CBK R'DAM makes possible
Carina Hesper received a loan through the CBK Fonds Kwadraat for her project Like a Pearl in my Hand. She recently won the European Design Awards for that project.
Artist and designer Carina Hesper and graphic designer Rob van Hoesel win with interactive and heat-sensitive book Like a Pearl in my Hand the Jury Prize and a Gold Medal at the European Design Awards 2017. Hesper made penetrating photographs of blind and visually impaired orphans in China. In Like a Pearl in my Hand she covered these portraits with a black heat-sensitive ink. The ink becomes transparent around 20 degrees so that the photos only become visible thanks to the warmth of our hands.
Last Sunday the award ceremony of the European Design Awards 2017 took place in Porto, Portugal. Like a Pearl in my Hand not only won a Gold Medal in the 'Miscellaneous Printed' category, but also won the 2017 jury prize from all categories and winners.
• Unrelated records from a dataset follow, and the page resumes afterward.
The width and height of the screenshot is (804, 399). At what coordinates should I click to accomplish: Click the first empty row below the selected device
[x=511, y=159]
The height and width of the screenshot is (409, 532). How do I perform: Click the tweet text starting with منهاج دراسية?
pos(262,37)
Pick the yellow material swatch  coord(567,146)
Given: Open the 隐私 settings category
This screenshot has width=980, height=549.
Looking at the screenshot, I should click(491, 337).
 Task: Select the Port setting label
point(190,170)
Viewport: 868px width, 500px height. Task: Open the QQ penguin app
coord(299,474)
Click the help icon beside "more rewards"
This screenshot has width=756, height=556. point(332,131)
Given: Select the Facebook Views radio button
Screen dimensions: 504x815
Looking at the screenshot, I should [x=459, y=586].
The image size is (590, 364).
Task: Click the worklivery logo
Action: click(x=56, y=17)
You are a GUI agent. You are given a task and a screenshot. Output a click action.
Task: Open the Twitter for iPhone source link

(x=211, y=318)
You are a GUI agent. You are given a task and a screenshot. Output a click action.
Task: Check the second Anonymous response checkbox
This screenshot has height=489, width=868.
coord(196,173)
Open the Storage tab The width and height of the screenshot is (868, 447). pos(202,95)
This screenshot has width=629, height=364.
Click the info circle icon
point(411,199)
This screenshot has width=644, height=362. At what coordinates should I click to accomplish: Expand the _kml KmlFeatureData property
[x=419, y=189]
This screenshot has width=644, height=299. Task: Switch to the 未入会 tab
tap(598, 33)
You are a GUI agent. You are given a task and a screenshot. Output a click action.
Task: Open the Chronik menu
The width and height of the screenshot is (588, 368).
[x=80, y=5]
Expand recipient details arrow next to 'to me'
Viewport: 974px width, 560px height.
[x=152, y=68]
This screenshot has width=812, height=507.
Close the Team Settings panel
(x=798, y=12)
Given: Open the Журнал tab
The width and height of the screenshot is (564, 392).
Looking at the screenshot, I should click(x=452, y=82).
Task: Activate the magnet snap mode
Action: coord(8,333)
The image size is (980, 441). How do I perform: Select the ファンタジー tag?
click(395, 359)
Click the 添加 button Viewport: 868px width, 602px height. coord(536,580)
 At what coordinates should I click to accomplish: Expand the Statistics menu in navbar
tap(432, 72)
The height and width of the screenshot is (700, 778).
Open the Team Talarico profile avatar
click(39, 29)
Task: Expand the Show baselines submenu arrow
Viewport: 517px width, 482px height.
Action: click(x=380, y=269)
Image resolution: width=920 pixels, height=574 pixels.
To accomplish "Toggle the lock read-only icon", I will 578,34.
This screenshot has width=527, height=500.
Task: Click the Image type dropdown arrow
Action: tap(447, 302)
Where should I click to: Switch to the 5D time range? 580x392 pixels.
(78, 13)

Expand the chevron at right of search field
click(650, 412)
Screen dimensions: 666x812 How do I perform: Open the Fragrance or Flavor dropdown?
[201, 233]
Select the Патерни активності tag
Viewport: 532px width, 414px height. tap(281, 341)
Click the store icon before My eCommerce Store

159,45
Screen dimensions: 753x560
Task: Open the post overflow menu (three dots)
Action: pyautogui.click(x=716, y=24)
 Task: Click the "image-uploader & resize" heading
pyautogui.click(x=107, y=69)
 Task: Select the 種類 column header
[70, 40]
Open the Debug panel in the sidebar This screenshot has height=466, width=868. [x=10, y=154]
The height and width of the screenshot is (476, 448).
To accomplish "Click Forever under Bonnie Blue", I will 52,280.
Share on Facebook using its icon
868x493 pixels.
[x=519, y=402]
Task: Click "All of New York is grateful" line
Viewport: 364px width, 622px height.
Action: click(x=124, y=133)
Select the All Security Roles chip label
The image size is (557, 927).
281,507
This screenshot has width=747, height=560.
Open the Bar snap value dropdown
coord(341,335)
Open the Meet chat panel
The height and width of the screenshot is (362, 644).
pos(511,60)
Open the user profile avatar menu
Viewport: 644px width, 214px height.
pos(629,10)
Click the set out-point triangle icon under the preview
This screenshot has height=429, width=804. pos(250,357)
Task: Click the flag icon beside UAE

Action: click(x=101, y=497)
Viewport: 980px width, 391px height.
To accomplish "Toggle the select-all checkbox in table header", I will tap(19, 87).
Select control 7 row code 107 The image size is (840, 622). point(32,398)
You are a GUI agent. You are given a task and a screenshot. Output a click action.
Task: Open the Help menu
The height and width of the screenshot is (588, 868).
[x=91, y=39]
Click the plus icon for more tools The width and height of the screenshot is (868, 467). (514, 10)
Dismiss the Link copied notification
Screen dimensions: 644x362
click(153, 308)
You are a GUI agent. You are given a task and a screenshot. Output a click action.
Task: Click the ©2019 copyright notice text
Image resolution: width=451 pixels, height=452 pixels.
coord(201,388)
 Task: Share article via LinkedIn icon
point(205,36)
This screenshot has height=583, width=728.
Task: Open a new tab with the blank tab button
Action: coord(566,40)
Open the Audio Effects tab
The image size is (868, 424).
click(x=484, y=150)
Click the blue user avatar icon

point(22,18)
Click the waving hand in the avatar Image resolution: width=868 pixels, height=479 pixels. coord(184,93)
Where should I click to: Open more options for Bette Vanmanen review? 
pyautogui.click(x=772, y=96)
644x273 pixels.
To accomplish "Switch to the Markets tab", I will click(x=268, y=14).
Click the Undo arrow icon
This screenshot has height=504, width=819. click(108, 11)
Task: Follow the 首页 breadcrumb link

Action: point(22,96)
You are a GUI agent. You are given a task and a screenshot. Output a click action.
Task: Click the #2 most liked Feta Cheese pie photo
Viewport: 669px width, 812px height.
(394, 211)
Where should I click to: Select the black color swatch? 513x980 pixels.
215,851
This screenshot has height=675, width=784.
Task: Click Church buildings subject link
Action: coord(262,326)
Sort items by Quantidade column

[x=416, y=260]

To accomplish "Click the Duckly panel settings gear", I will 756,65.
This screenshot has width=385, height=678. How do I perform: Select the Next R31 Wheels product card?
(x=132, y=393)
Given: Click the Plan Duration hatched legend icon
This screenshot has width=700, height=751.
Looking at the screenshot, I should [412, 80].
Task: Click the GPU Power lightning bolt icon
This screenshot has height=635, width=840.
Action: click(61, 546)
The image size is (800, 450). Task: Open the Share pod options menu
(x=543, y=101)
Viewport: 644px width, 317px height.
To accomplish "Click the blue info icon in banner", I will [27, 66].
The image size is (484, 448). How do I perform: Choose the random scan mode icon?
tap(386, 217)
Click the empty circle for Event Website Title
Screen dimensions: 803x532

Carina Hesper unveils with Like a Pearl in my Hand a side of China, which usually remains hidden from the outside world. Many parents in China renounce their newborn child when they find out that it is visually impaired. This is a consequence of the one-child policy (formally changed to a two-child policy in 2015) and the loss of sight associated with having a child with a disability. Touched by the fate of these children, Carina visited various locations of the Bethel orphanage in Beijing, where she photographed children with visual impairments.
Like a Pearl in my Hand is a multi-sensory experience that stimulates social awareness. It is a limited and signed edition that contains 32 prints. All prints are completely covered with black thermochromatic ink. This ink becomes transparent due to the heat of a human hand, around 20 to 25 degrees Celsius. When touching the prints, the underlying portraits are revealed.
In Like a Pearl in my Hand its form and content brought together in a unique and interactive way; the blind children, their secrecy from society and the touch needed to see their portraits. The viewer experiences what it is like not to see. In this way it is actively involved in the fate of a group of vulnerable children. An inlay with two reflective texts by Bettine Vriesekoop and Hannes Wallrafen are included in the box, in both Chinese and English.
Carina Hesper challenges the viewer to become actively involved in her work, which often concerns people with a special or marginal position in society and vulnerable locations such as burned-down houses. This results in work on the border between art and design that is more confrontational than comfortable. It forces the viewer to take a position and to think about social issues and developments.
Hesper graduated cum laude from the ArtEZ University of the Arts in Arnhem. She has exhibited her work in the Netherlands, Belgium, Germany, Austria, Switzerland, Spain, Brazil, the United States and China. Hesper was also nominated for many prizes - and won several.